Personally, I think a HCC would look awesome on her, kind of like Bambi's, but keep in mind she doesn't have much ear/tk/leg hair yet, so it will be kind of awkward for a bit while she grows into it, same with the miami. But the body is long enough to shape into a short, but nice little jacket.  Do you keep up with brushing a lot? If so, then I think the HCC is an awesome choice. If you don't brush much, then a bikini/miami may be better for now, to help you for the coat change and in case all that hair on her body is tangled. 
I say, if you want to keep a good amount of hair, brush her body and legs THOROUGHLY (with a comb and etc, make sure her hair is knot-free) before bringing her in to ensure the groomers don't have to do too much dematting or any of that, as they'll probably have to shave her real close if she's matted.


----------



## faerie (Mar 27, 2010)

to partial to poodles:
she's not matted up. i just brushed and combed her a few minutes ago. i brush her several times a week and follow up with a greyhound comb.

should i have posted a pic of her just brushed so you can see that she' is a not a matted mess? i can go try to get one except she's asleep. this picture shows about the length of her coat which is why i posted it. my other shots are usually of her wrestling with a labrador or head shots.

i am taking her in before the coat change so that she doesn't get all matted up.

i've been taking her to the same groomer since she was 6 weeks old and they've been doing her face feet & tail and tummy. she's the one that said it was okay to wait til she was about this age before cutting off the puppy hair.

are you frustrated because i am a a lay dog owner and not a professional?


----------



## Aidan (Mar 4, 2009)

I don't think P2P was meaning any harm..as a groomer she's probably seen a lot of matted dogs..and I can see in the pic how it can look matted.

▶ **Data extract**
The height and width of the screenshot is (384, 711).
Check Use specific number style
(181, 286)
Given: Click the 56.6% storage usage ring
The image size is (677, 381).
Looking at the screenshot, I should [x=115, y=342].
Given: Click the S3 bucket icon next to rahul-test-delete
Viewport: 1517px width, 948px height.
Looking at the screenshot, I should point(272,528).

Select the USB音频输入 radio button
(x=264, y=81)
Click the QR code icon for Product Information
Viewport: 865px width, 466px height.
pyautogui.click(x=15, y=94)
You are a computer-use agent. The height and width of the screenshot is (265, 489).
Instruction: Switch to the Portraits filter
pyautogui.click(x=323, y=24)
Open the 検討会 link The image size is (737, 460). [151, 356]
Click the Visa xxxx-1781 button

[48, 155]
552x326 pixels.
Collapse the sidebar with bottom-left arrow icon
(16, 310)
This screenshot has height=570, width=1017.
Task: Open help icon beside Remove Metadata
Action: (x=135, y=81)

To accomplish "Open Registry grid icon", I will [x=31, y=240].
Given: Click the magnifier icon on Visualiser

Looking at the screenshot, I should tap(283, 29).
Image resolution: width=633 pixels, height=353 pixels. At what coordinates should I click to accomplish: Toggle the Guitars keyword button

▶ **Goal**
Write the next part of the forum thread about grooming a poodle puppy, picking up after its final sentence. The rows play no part in this work.

▶ **Exercise response**
I'd never know until I ran my fingers through it. Also, i've met some poodles who literally come in every 8 weeks without ever seeing a brush in between, they LOOK terrible but EVERYTHING comes out in the bath/blow dry because they have such an amazing coat to work with that all the tangles just come right out quite easily.

In any case if it turns out she's matted just remember that it's hair and it will grow back. A lot of first time poodle owners will do lots of brushing but only get the top layer. It does happen, but hey..if I see that happening I usually work on some dematting without charging..just because I like to see someone trying..and it takes a lot of work to properly care for a poodle coat! Especially if you don't happen to be a dog groomer.

So kudos for brushing and combing. You are already doing what 90% of my customers refuse to do!

She doesn't look in horrible shape..but like I said..i'd never know till I felt the dog..so just trust your groomers judgement and if it turns out they suggest shaving just go with it. Hair grows back incredibly fast during the summer.


----------



## faerie (Mar 27, 2010)

Birdie said:


> Wow.. um.. P2P... was all that really necessary? :\ I don't think the whole detailing of what a "challenge" her dog would be for you to groom is very appropriate for the topic.
> 
> .. Anyway, I think as long as you bring in a photo and are clear with the groomers of what you want (and take into account that there may be complications, such as mats or not enough hair, your dog my look a bit strange at first, but will grow into a trim). But you said you trust this groomer, and she is familiar with poodles, so I think your baby will look fine.  Don't worry too much!!
> 
> ...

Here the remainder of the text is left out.